The practical issues of working with huge volumes of data are similar for both public and private sectors. These are the security of third party tools, the challenges of visualising data and the frustrations of working at scale.
I joined colleagues from the GDS Performance Analysts team together with analysts from Autotrader and Time Inc to share techniques, tips and the occasional gripe at a mini-summit.
This was the first event, so we mixed presentations and discussion.
We had so much to talk about that presentations were often cut short, combined, or abandoned.
That counts as a major success in this context. The discussions were not an interruption, they were one of the main reasons for the meeting. Instead of there being a painful “any questions” silence at the end of the presentation, we never really got to the end of most slide decks.
The main things I learnt were some very impressive examples of dashboards and of forecasting techniques using R, as well as some extremely practical small tips such as using Google Sheets as an intermediate stage rather than granting a third-party tool full access to a GA account. There were also repeated mentions of problems with the system (notably API sampling, API sampling and API sampling) but without the day turning into a mass whinge session.
On to the sessions themselves…
How to join up your data and do more with it
Kimara Nurse, Autotrader - Big Query and Data Visualisation
Kimara talked about data governance and how Autotrader use visualisation techniques to give their stakeholders access to data in a useful way.
The points which stood out for me were:
- Autotrader use an ETL (Extract, Transform and Load) tool and Big Query to pull data from GA and other sources in order to create a single authoritative source
- the volume of data is a practical problem which turned out to be common to all the organisations at the meeting. At the moment Autotrader are only working in this way with session data. Pageview-level data will be possible when the infrastructure has been scaled to handle it
- Autotrader use Tableau to present the data -- at first they experimented with Google Sheets but moved back from that route
- stakeholders like good-looking visualisations which can be used by teams like the Service Team when working with their clients, such as “Manufacturer Dashboards” which allow car manufacturers to compare trends for individual models
- service team also have a system to identify trade users who are not logging in often which is presented in terms of the next best action to take to get the user active again
This last point triggered an interesting feature request from Time Inc: the ability to identify users who return to the site regularly over a sustained period. It was at moments like that the meeting really took off for me: someone sharing a very specific need which could spark ideas for ways we might all work with the data.

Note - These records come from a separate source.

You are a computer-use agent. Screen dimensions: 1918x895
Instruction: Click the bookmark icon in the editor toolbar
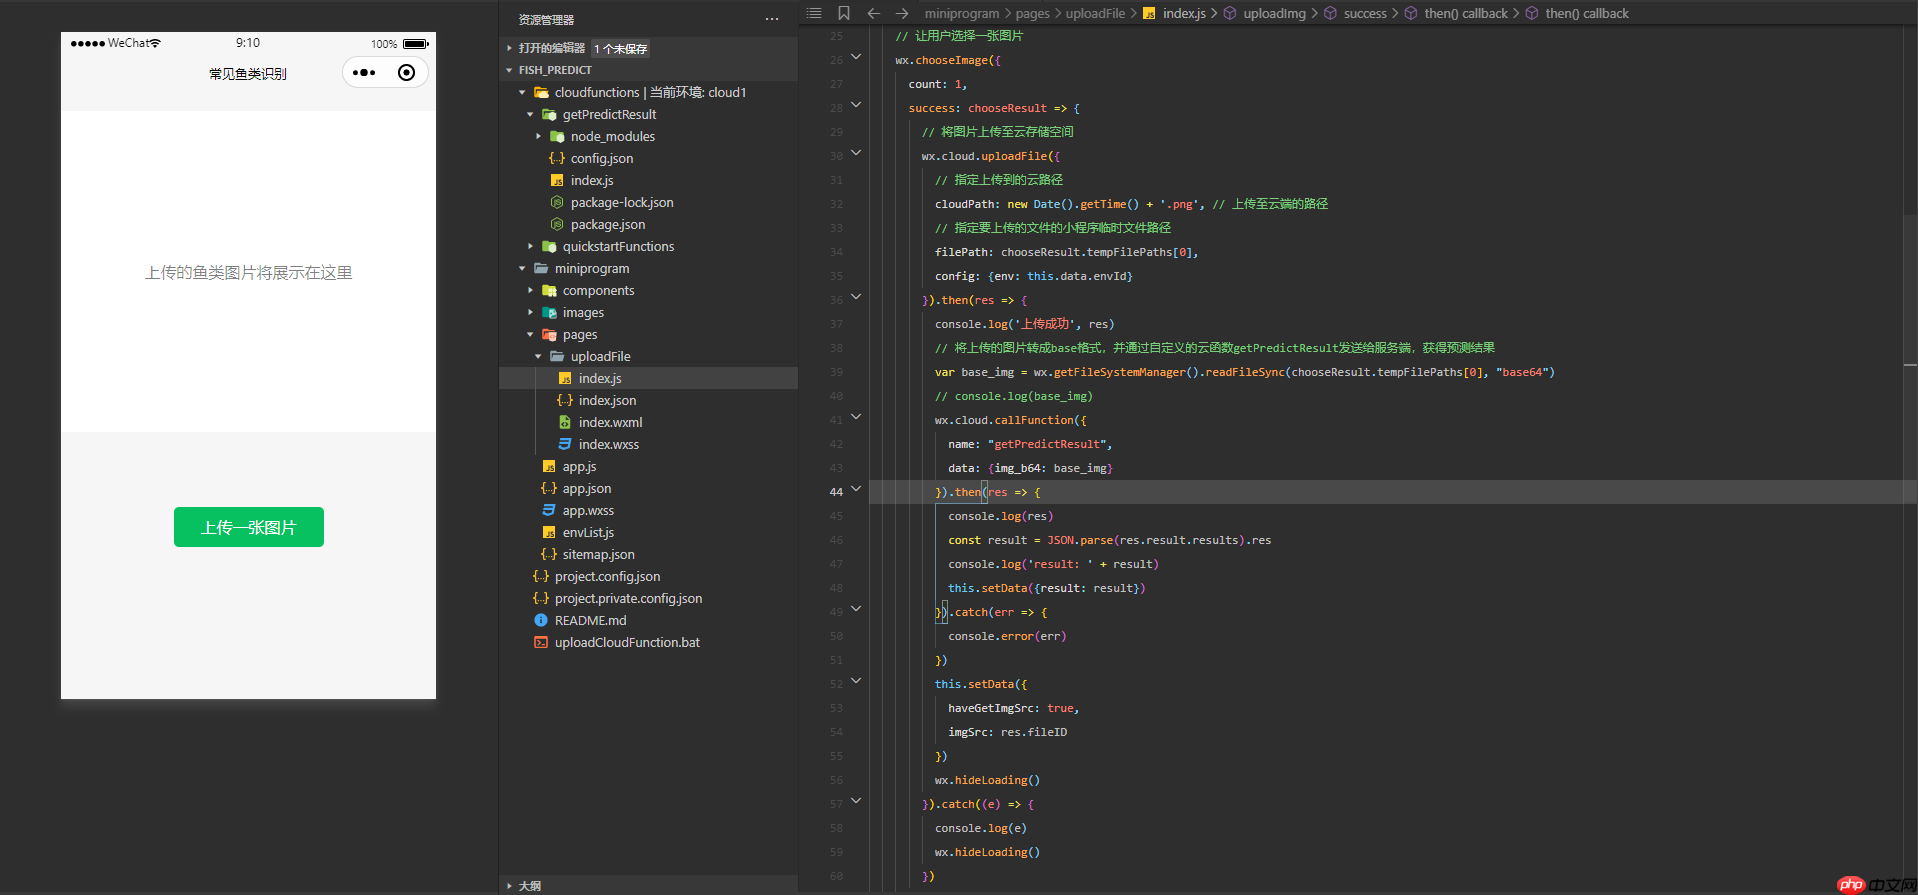click(843, 13)
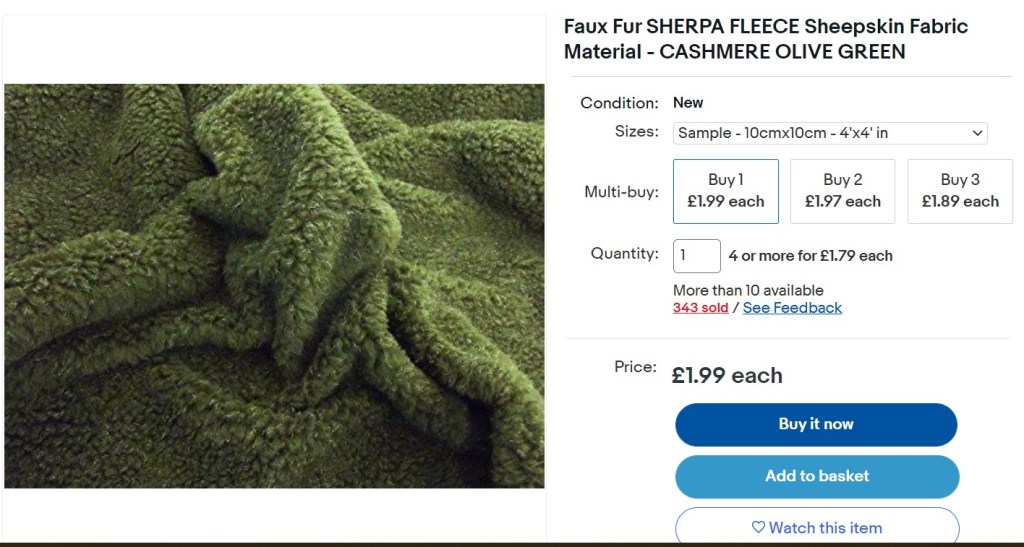Click the 'New' condition value
1024x547 pixels.
click(x=688, y=102)
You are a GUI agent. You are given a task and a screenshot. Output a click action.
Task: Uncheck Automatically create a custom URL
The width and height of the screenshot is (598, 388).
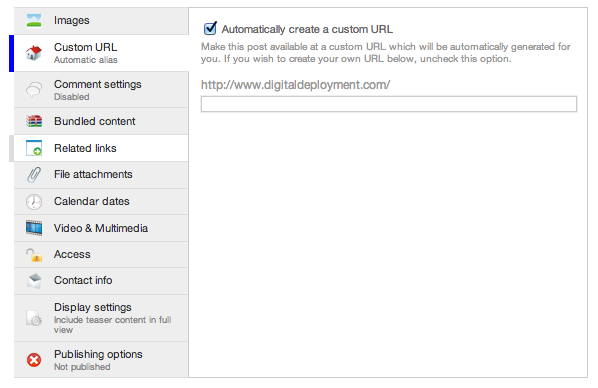coord(210,29)
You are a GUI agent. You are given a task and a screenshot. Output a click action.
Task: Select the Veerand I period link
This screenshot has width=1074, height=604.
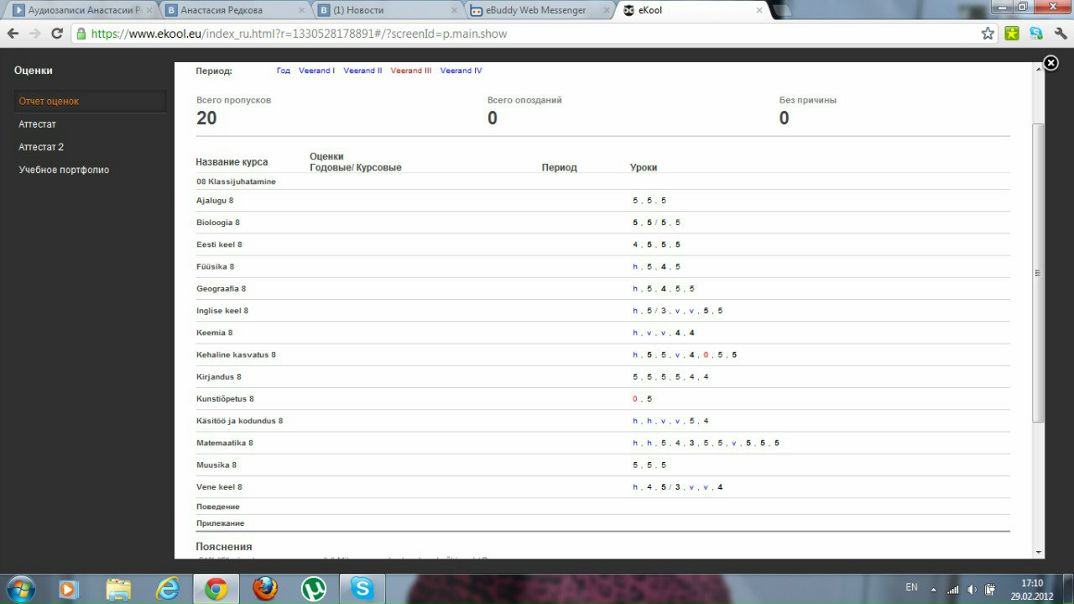[316, 71]
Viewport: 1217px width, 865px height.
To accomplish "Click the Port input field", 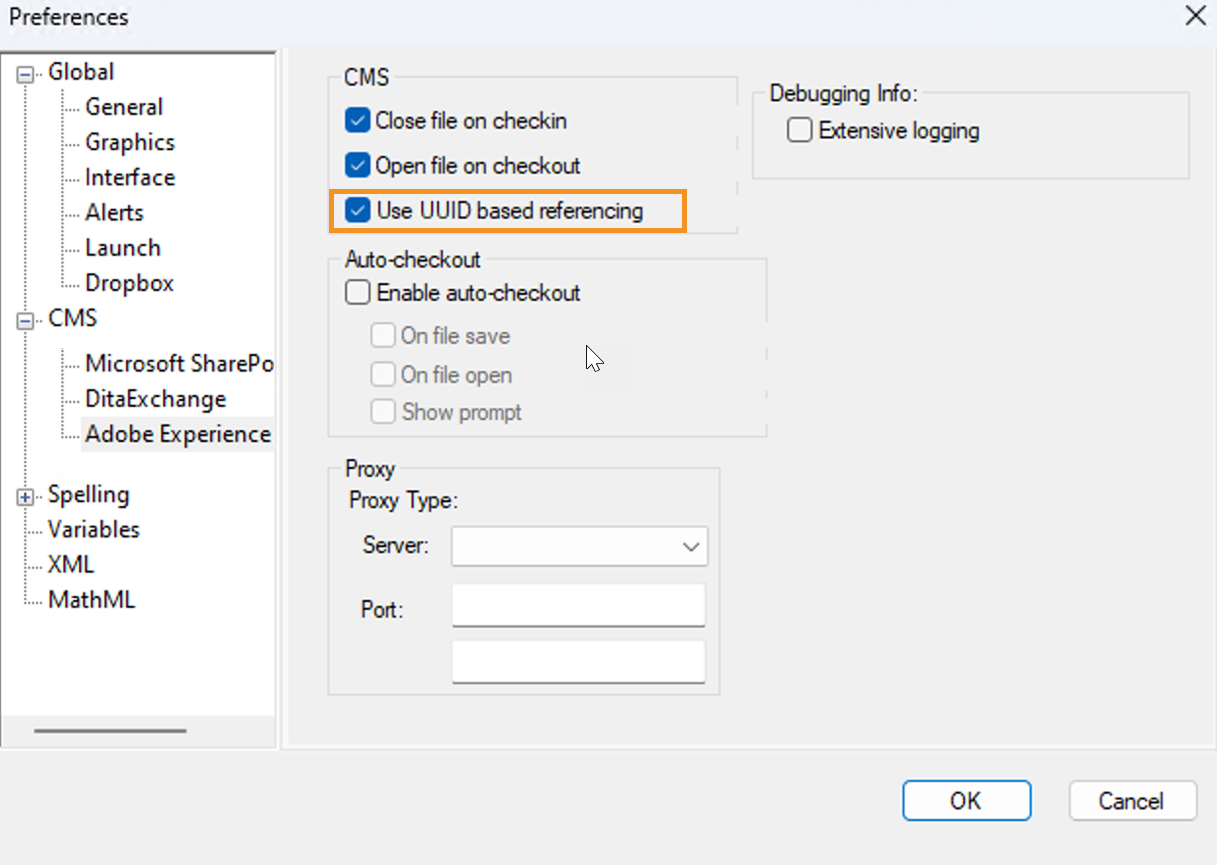I will point(578,607).
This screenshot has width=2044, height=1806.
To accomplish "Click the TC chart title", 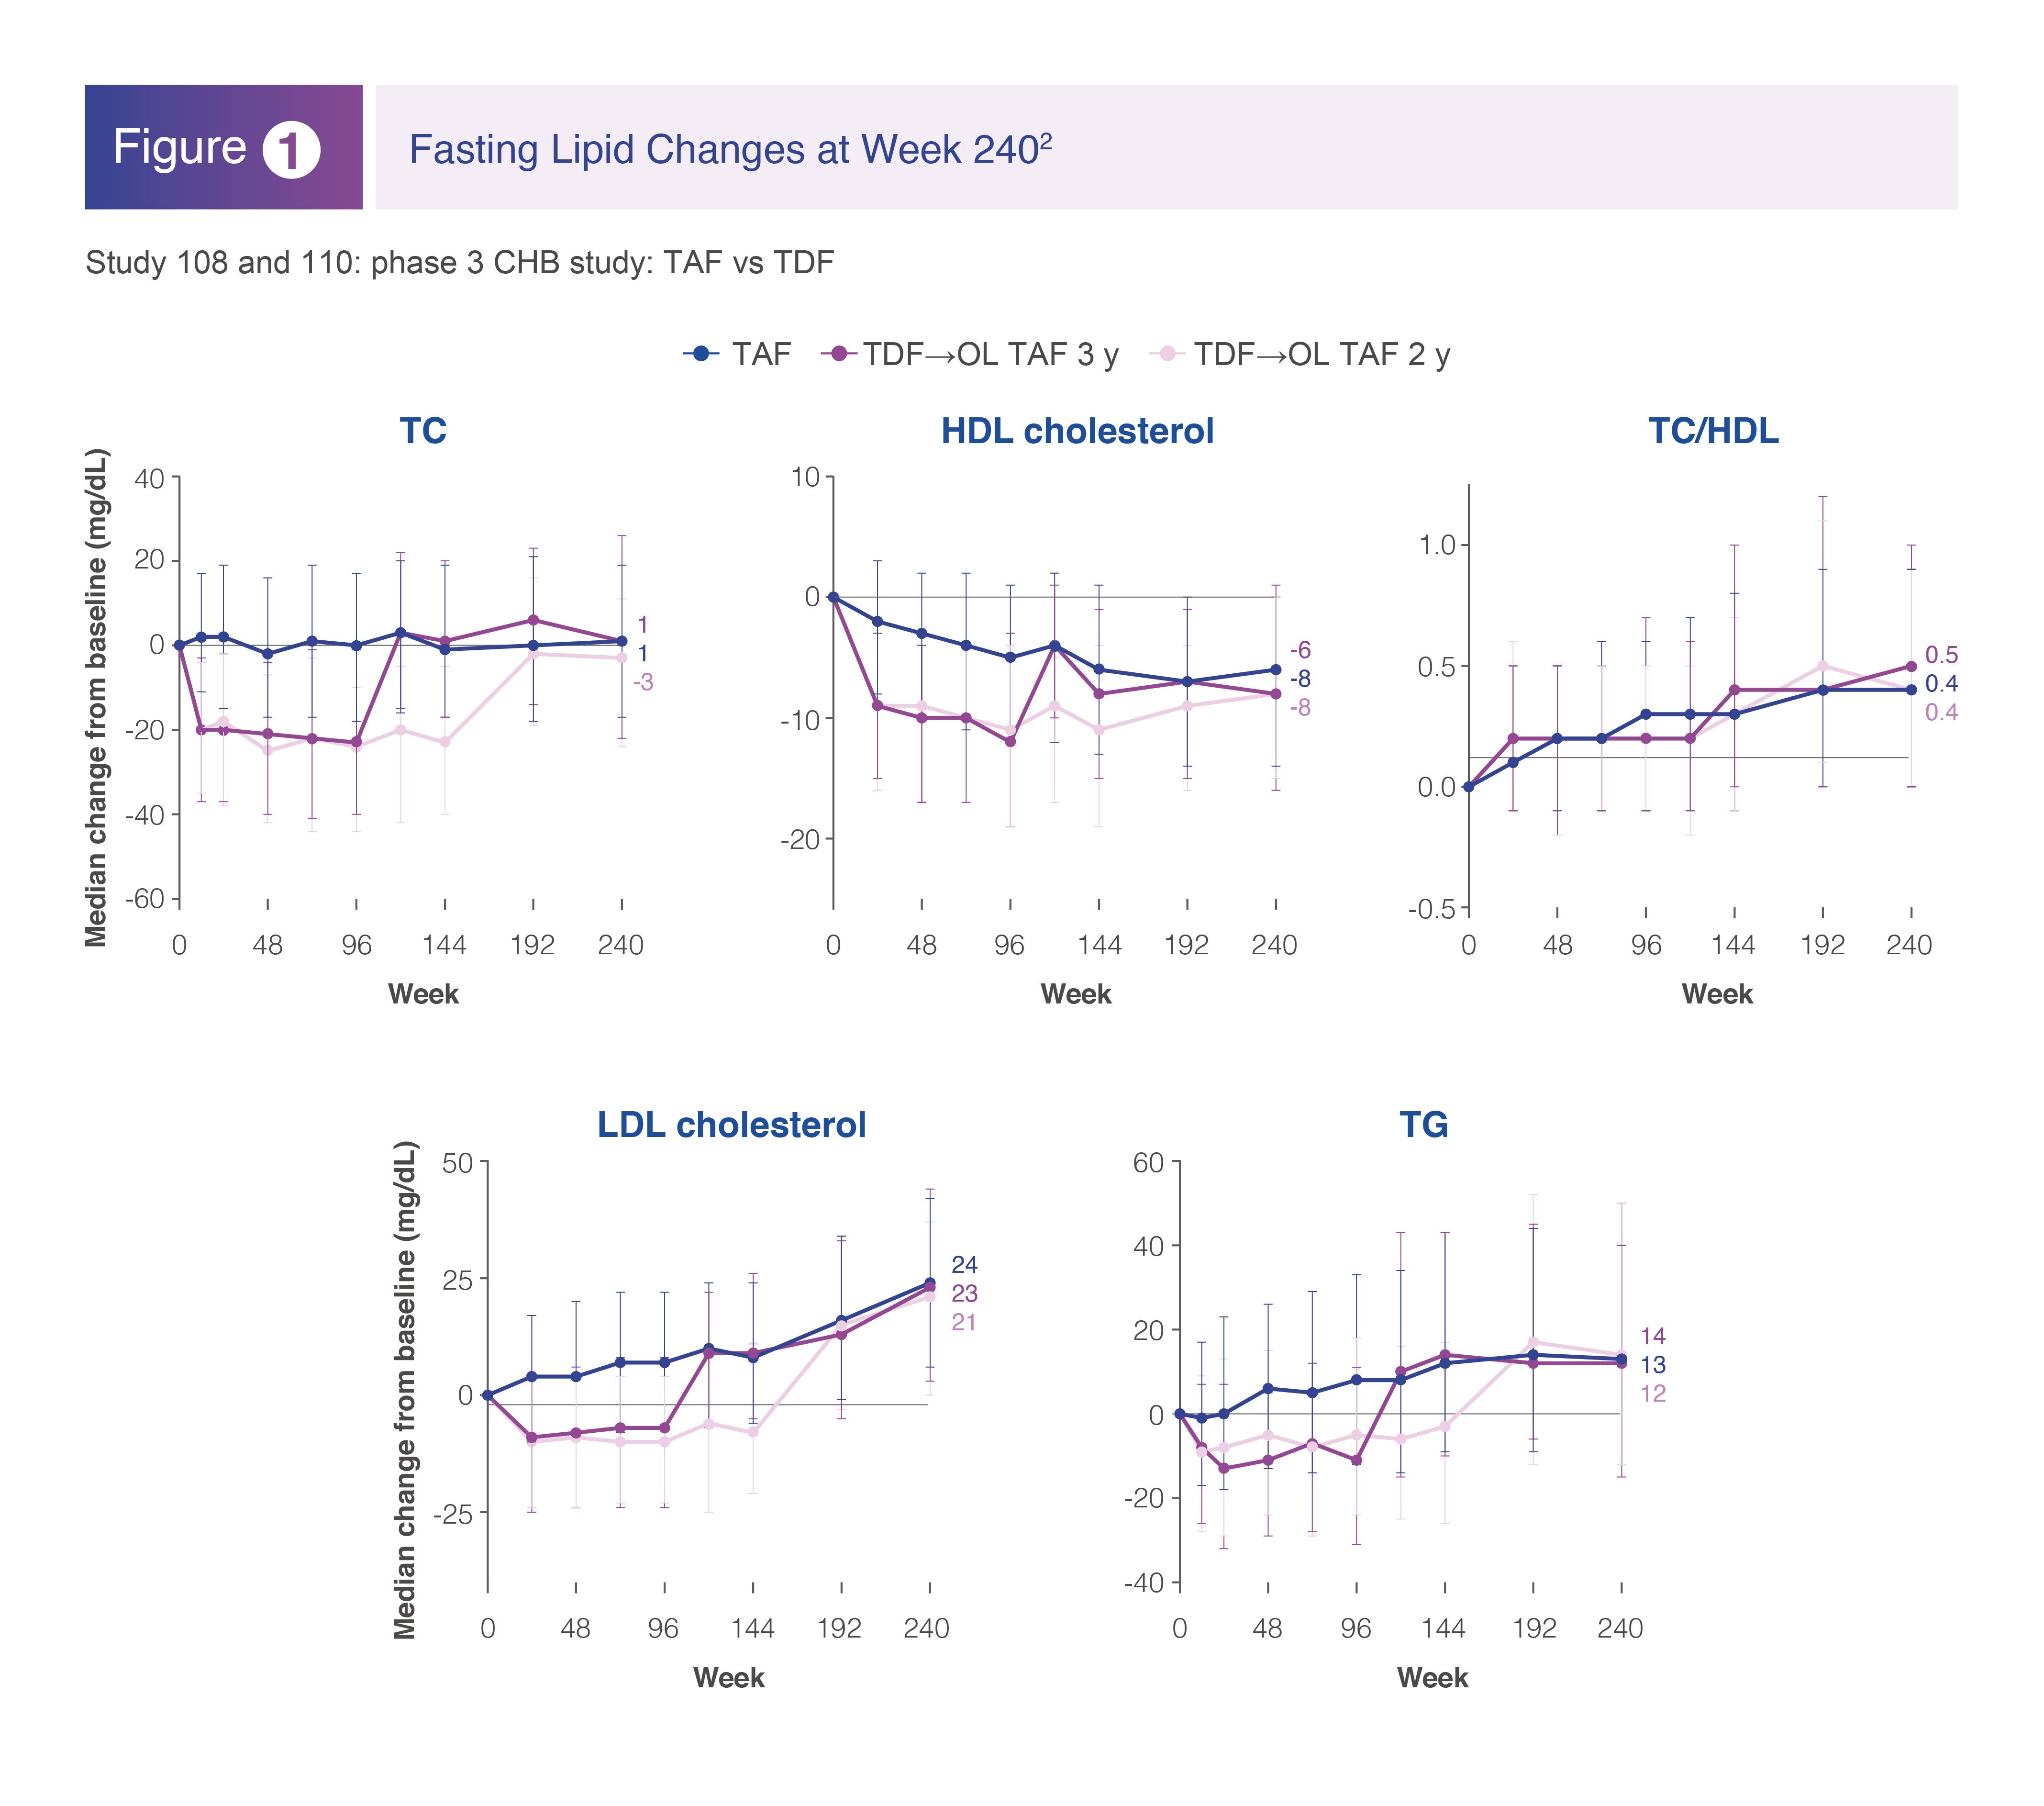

Sampling in the GA data API also cropped up for the first time during this discussion - it’s one of the reasons why Autotrader use ETL/Big Query: connecting Tableau direct to the GA API would introduce sampling.
Some things you should know about GA’s shiny new toys
Robert Wing, Autotrader, Data Driven Attribution - the pitfalls
Robert’s points about GA Premium Data Driven Attribution deserved more time. For commercial organisations, attribution of promotion budget may be a more dominant subject than it is for GDS, but Robert’s approach contained lessons which apply to other aspects of GA reporting.
eg “How long does it take people to convert on average?” It takes more than 90 days for a user to buy a car, so a report look-back window of 30 days is not going to be useful. It's a fundamental question to ask before jumping into reports.
The key point I took home was “ask first, then report” or risk generating misleading reports. This applies to many areas in GA such as custom segments and custom funnels.
Robert ran out of time, so we never got to hear about ‘Econometric Models and Enhancements.'
Use data to look forwards not backwards
Tatiana Tsaousi, Time Inc, Traffic Forecasts
I was really excited by Tatiana’s presentation. And I was not alone. Half way through one of my colleagues whispered: 'Did you get a picture of that?' The dashboard in question was not a stylish Tableau visualisation, it was hard-core R.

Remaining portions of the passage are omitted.